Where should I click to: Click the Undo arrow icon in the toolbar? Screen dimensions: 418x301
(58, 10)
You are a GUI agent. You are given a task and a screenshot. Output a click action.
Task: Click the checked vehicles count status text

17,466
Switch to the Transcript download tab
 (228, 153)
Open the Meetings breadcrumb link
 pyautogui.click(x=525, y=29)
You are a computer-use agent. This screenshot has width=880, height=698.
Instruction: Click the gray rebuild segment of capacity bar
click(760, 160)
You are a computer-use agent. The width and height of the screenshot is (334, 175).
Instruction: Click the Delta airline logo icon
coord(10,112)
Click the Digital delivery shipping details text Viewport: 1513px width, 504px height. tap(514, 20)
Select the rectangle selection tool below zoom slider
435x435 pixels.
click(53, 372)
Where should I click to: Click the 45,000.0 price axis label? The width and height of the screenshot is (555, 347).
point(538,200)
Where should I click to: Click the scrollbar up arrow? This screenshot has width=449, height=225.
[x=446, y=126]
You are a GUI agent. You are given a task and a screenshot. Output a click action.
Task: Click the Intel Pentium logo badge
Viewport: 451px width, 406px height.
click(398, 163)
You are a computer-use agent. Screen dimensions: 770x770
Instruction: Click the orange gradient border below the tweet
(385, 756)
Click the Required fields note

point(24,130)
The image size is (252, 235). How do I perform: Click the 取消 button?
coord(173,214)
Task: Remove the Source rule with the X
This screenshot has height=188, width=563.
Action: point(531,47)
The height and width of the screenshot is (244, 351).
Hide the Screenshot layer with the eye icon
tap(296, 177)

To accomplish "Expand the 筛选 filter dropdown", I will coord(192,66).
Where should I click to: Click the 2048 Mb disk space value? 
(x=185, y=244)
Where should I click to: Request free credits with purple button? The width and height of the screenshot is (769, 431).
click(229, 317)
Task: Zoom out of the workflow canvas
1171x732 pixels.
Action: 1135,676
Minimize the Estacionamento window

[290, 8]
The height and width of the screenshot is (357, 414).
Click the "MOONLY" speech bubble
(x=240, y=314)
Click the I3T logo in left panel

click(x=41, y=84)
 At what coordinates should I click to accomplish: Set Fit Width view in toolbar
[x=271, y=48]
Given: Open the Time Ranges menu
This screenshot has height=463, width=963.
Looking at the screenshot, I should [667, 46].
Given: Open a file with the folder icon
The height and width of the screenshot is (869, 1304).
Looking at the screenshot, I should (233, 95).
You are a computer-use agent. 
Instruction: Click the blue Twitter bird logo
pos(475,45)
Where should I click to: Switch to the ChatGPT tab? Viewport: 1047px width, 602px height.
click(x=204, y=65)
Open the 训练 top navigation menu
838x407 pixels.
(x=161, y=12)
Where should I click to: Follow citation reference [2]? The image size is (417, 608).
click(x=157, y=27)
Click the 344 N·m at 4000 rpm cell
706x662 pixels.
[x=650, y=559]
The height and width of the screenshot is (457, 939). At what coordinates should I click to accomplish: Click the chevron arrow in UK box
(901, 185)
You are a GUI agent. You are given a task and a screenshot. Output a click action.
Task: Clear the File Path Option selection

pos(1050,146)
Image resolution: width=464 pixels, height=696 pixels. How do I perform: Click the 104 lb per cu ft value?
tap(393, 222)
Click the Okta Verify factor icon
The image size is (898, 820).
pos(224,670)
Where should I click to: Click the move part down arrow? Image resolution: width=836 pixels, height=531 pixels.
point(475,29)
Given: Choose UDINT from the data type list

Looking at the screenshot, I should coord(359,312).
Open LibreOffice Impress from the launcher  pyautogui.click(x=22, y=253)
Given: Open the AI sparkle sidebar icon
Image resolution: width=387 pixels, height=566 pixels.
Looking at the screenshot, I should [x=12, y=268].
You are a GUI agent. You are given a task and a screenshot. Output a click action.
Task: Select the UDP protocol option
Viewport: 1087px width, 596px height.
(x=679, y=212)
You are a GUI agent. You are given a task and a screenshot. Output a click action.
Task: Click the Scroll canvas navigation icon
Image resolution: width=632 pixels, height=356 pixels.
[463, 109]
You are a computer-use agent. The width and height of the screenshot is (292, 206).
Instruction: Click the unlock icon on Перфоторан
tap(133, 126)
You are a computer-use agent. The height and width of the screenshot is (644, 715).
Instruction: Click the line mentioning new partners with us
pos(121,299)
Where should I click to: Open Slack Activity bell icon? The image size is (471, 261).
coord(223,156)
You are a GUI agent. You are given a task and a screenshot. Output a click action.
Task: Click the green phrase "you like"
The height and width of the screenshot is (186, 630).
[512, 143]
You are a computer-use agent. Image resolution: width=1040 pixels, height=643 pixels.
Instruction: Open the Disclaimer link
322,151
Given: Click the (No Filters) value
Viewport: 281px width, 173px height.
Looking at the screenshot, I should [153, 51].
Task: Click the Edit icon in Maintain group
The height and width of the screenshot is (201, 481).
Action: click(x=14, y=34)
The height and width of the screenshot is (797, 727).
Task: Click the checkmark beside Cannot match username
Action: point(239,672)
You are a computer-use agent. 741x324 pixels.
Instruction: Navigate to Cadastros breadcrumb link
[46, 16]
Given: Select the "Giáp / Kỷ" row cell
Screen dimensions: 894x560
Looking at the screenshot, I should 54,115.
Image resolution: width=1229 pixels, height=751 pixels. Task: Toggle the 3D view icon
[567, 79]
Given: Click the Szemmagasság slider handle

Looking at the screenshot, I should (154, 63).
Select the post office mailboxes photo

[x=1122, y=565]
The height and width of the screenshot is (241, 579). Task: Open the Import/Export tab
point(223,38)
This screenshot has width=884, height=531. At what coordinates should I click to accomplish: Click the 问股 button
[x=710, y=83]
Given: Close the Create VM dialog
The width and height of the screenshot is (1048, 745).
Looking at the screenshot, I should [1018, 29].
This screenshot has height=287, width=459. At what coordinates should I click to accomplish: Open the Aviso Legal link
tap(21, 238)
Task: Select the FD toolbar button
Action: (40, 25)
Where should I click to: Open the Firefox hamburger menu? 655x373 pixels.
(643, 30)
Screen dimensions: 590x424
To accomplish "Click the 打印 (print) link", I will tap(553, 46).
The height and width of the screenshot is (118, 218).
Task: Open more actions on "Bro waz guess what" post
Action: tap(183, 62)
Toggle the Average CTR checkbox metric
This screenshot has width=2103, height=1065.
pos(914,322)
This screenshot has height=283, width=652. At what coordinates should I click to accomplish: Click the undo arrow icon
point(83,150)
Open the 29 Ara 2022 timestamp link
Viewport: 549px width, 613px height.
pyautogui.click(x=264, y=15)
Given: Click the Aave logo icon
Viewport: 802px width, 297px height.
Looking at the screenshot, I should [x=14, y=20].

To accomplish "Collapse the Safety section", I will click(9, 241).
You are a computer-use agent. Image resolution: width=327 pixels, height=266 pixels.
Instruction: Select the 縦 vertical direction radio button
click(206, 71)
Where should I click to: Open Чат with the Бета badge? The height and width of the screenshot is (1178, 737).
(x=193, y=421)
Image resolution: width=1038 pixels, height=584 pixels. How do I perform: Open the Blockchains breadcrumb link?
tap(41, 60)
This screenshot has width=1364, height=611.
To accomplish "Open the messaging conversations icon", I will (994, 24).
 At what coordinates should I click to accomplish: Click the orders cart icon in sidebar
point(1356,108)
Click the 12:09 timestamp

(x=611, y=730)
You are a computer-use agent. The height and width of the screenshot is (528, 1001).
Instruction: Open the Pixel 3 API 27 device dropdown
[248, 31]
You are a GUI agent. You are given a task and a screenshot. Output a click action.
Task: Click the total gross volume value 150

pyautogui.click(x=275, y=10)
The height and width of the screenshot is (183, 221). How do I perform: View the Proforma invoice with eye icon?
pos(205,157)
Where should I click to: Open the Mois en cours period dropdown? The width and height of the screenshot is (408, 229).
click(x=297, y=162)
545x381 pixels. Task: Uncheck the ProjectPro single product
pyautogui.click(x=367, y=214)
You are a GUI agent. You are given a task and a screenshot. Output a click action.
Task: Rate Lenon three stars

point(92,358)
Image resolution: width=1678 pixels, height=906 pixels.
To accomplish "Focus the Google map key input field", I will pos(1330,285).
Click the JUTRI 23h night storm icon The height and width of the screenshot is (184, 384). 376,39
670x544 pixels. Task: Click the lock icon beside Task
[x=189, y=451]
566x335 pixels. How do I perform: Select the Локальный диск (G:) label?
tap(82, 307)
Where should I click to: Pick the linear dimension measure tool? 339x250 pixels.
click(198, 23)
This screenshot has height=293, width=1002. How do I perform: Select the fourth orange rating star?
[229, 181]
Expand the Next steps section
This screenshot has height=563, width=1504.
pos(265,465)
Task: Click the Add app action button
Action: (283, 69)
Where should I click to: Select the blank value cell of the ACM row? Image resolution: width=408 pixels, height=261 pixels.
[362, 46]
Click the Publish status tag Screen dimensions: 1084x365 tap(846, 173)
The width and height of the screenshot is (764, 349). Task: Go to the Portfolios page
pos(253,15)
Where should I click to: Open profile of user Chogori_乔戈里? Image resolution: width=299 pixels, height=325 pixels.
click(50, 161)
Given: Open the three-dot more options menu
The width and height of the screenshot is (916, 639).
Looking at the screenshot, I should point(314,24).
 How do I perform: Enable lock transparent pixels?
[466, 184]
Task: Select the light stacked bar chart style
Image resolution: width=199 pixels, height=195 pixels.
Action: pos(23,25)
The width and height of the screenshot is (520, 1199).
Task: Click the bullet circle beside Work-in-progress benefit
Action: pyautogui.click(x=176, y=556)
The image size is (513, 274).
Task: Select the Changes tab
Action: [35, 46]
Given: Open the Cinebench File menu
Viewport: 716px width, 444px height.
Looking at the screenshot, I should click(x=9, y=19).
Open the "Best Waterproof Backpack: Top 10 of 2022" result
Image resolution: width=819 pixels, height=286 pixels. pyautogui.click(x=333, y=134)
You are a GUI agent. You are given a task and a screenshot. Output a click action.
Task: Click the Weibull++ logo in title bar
- - - - -
Activity: From the records above, quote only the lines running from the line with "Instruction: Click the line" to the line with "Task: Click the Edit icon in Maintain group", both lines included.

Answer to this problem:
Instruction: Click the line mentioning new partners with us
pos(121,299)
Where should I click to: Open Slack Activity bell icon? The image size is (471, 261).
coord(223,156)
You are a GUI agent. You are given a task and a screenshot. Output a click action.
Task: Click the green phrase "you like"
The height and width of the screenshot is (186, 630).
[512, 143]
You are a computer-use agent. Image resolution: width=1040 pixels, height=643 pixels.
Instruction: Open the Disclaimer link
322,151
Given: Click the (No Filters) value
Viewport: 281px width, 173px height.
Looking at the screenshot, I should [153, 51].
Task: Click the Edit icon in Maintain group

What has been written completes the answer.